Elsevier

Computer Networks

Volume 183, 24 December 2020, 107618
Computer Networks

A regression framework for predicting user’s next location using Call Detail Records

https://doi.org/10.1016/j.comnet.2020.107618Get rights and content

Abstract

With the growth of using cell phones and the increase in the diversity of smart mobile devices, a massive volume of data is generated continuously in the process of using these devices. Among these data, Call Detail Records, CDR, is highly remarkable. Since CDR contains both temporal and spatial labels, mobility analysis of CDR is one of the favorite subjects of study among the researchers. The user next location prediction is one of the main problems in the field of human mobility analysis. In this paper, we propose a regression framework to predict next locations of users of cellular operators.
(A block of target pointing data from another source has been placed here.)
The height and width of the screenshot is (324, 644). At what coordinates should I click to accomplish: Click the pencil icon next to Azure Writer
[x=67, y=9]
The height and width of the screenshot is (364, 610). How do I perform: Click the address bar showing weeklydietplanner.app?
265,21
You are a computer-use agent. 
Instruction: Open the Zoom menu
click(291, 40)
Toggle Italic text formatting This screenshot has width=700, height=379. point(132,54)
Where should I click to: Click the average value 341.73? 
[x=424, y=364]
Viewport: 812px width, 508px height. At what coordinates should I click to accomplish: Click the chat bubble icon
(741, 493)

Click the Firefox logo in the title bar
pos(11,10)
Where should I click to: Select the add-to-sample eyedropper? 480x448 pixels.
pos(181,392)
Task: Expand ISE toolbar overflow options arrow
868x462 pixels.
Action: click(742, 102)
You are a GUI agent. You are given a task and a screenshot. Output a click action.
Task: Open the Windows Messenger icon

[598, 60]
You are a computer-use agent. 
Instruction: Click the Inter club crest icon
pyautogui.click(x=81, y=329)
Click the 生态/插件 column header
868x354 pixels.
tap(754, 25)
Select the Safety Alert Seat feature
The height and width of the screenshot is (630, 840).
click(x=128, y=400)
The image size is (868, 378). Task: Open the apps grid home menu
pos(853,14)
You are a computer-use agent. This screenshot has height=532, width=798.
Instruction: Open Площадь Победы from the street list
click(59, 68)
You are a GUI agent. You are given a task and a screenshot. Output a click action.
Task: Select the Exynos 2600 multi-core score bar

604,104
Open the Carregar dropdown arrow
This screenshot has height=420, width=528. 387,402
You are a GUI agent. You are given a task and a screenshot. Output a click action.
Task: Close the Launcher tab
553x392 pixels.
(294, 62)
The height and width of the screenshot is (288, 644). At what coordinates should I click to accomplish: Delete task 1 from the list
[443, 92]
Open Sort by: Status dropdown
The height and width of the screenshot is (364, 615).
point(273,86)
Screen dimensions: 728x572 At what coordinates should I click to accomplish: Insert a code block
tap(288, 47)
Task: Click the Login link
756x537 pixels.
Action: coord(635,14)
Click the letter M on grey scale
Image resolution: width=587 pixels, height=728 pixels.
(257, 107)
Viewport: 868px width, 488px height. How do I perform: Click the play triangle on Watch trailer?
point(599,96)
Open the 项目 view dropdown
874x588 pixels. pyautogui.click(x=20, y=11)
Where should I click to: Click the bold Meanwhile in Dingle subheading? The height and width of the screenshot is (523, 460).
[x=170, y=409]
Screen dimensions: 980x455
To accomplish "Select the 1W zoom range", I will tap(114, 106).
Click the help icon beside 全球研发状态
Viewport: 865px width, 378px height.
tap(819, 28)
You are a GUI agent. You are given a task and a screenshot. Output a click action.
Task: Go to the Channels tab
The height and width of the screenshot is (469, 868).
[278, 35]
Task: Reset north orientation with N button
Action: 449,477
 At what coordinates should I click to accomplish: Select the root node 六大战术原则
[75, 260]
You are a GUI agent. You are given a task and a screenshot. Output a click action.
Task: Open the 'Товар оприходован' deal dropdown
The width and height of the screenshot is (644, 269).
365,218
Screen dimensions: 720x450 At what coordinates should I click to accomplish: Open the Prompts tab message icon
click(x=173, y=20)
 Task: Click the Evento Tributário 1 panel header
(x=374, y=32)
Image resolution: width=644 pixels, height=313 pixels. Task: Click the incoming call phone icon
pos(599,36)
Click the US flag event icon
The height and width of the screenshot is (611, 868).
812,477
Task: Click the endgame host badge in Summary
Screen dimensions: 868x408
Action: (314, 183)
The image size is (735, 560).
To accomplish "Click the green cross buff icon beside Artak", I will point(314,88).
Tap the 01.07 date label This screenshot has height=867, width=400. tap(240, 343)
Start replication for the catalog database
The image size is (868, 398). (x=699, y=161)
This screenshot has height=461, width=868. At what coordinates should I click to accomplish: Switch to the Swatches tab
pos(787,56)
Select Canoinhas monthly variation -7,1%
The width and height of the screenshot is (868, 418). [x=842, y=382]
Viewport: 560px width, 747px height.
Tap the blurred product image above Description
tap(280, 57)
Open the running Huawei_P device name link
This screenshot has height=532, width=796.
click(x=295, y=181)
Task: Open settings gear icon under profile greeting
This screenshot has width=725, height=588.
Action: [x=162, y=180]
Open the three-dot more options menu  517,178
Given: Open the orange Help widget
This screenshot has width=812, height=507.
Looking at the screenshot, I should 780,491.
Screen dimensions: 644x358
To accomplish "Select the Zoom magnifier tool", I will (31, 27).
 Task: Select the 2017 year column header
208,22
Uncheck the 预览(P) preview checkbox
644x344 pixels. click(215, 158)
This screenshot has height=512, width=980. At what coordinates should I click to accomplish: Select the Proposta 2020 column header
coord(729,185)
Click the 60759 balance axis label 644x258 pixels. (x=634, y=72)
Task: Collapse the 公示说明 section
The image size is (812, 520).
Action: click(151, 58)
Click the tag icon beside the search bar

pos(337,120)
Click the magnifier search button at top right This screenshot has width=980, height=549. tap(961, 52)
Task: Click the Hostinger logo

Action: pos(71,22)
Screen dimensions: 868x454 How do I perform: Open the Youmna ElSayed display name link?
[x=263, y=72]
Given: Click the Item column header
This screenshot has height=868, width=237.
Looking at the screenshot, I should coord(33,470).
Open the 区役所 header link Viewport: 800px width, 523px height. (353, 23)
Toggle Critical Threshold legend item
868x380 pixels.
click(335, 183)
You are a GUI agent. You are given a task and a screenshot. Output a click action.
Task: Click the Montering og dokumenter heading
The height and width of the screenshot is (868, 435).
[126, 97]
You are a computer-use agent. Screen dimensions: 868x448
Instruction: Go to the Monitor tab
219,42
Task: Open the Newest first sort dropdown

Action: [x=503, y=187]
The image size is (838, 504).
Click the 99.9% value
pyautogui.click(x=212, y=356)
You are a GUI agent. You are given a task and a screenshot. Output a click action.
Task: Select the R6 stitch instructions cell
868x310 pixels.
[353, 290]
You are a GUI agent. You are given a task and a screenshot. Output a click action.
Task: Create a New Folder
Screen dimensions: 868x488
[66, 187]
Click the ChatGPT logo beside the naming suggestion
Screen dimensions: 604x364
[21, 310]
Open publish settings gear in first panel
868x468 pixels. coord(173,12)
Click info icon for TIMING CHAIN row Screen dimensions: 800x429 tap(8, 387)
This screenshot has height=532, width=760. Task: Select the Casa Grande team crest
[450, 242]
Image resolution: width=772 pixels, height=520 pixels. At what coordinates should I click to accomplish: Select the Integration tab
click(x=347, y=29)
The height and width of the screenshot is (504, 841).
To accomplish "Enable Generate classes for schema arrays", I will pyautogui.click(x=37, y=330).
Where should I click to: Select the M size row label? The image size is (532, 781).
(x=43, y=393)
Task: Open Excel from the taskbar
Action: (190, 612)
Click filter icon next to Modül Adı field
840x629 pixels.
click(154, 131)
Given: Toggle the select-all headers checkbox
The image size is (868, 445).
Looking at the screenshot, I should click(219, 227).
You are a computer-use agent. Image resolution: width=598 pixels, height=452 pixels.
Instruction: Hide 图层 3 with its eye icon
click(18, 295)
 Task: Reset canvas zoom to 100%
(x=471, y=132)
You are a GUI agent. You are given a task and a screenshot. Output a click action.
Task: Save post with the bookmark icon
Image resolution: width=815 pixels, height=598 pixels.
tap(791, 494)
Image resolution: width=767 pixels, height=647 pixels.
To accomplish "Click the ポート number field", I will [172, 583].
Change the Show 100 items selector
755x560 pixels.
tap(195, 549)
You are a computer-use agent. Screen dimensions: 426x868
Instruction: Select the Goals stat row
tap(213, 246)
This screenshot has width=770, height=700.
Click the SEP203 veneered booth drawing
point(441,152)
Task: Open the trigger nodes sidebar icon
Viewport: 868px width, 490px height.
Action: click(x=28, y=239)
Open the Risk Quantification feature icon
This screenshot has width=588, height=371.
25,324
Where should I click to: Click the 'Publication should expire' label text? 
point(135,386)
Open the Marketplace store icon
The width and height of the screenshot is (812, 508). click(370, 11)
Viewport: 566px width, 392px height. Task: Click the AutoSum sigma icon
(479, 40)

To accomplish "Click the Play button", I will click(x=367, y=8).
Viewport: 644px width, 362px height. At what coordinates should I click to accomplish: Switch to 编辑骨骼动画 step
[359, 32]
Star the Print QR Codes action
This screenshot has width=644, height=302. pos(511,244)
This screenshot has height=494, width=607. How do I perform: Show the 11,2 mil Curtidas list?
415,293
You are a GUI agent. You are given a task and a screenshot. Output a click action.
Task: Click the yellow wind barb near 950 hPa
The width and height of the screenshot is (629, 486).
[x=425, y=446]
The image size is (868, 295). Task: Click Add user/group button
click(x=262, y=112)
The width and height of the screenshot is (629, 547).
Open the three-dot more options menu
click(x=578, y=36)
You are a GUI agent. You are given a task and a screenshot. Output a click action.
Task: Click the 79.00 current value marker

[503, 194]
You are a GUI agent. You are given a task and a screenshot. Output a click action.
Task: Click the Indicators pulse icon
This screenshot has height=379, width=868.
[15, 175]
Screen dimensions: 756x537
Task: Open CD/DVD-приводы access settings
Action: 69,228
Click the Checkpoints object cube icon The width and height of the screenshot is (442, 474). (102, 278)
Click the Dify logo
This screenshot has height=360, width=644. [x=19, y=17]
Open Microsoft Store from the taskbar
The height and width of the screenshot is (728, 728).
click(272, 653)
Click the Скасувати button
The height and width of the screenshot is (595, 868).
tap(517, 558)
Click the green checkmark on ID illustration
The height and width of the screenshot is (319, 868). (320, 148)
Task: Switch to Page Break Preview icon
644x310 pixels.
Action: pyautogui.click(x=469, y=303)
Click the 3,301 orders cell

We propose domain-specific data processing strategies and design a deep neural network model which is based on recurrent neurons and performs regression tasks. Using this framework on real-world data, we show that the error of the prediction decreases up to 74% in comparison to the traditional location prediction models. The results of this paper can be helpful in many applications from urban planning and digital marketing to predicting the spread of pandemics.

Introduction

Location prediction is a problem in the area of human mobility analysis which has drawn the attention of data scientists and machine learning researchers to itself during the past decade. Despite the simplicity of the problem description, the solution is expected to be complicated due to its dependence on many factors such as the environment, variability in users’ habits and their locations, and different formats of the data.

Location prediction problem could be described using the available data for users’ locations and the environment in which we need to predict the next locations of these users. Such data usually contain historical records that include information about time, location, user characteristics, and the infrastructure that collects the location information.

The prediction of human mobility has a wide variety of applications and many real-life use cases. Knowledge about the places each user may traverse through would supply valuable information to use in urban planning, country infrastructure management, and public transportation organization. Smart advertising and businesses would hugely benefit from such predictions. There are also many different domains like social and cultural researches, disease epidemiology studies, criminology investigations, cellular network infrastructure administration, etc. that could benefit from the information provided from human mobility predictions [1].

With the growth of smart mobile devices that are spread geographically apart in the environment, gathering human mobility data has become much easier compared to traditional methods like surveys or census which suffer from the static or low resolution spatial and temporal information. There are various sources of data used by researches in the field of location prediction. For example, Lenormand et al. [2] has done a cross-check analysis by comparing results obtained from different sources of data (cell phones, Twitter and census) and compared the levels of correlations between these sources in three different aspects of spatial distribution of population, temporal evolution of people density, and mobility patterns of individuals.

The most common data resource that has been used in human mobility researches is mobile devices. These data might be collected from GPS-based navigation applications, social networks which work over the internet, or cellular networks infrastructure.

Cellular networks possess valuable data like call detail records (CDRs) of the users, accounting information, and infrastructure information which can play an effective role in human mobility analysis. CDR is a type of metadata which describes users’ activities in a cellular network. CDR data are commonly used for the purpose of billing users, value-added services, and network maintenance and optimizations by cellular network operators and infrastructure maintainers. However, having both spatial and temporal information about users has also made CDR a good resource for analyzing human mobility.

In this paper, we propose a framework which consists of a recurrent neural network regression model for predicting users’ next location based on the spatio-temporal information in CDR records. What distinguishes this solution from traditional models proposed for location prediction could be stated as follows:

  • We propose a practical processing framework which defines modules and model to handle the data from raw CDR to accurate predictions.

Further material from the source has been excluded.